(PROBLEM TO WORK ON) Lines before the one containing "Instruction: Like the meme post" are excluded; retype that line and all remaining lines of the material exactly.

(DATA FOR ANALYSIS)
***
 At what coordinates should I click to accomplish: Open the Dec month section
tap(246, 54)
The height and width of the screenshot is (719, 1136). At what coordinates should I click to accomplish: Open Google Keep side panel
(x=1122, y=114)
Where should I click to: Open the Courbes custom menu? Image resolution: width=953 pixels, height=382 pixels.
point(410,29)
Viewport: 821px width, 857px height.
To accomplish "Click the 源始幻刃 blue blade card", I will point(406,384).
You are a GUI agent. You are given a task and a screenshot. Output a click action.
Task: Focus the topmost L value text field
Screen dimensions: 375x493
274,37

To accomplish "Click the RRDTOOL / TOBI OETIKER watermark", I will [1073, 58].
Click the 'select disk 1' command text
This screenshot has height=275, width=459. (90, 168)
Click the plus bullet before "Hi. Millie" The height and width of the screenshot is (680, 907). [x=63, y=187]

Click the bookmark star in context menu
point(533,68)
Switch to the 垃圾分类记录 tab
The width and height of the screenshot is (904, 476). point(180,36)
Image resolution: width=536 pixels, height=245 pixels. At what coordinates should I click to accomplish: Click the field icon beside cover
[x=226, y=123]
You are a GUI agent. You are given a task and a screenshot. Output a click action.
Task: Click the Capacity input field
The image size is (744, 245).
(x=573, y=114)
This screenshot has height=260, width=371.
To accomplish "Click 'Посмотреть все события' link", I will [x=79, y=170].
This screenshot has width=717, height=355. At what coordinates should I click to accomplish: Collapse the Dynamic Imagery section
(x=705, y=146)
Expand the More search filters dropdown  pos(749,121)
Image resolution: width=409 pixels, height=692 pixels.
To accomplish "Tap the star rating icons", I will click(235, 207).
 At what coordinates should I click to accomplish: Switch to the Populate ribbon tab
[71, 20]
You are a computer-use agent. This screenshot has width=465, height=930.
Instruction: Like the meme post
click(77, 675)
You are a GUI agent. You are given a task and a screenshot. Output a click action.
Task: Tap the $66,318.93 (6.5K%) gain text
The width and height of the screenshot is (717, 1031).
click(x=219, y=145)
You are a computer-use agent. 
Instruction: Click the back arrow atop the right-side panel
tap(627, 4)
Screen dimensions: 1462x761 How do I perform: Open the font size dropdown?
***
(ANSWER TO THE PROBLEM)
Instruction: Like the meme post
click(77, 675)
You are a GUI agent. You are given a task and a screenshot. Output a click action.
Task: Tap the $66,318.93 (6.5K%) gain text
The width and height of the screenshot is (717, 1031).
click(x=219, y=145)
You are a computer-use agent. 
Instruction: Click the back arrow atop the right-side panel
tap(627, 4)
Screen dimensions: 1462x761 How do I perform: Open the font size dropdown?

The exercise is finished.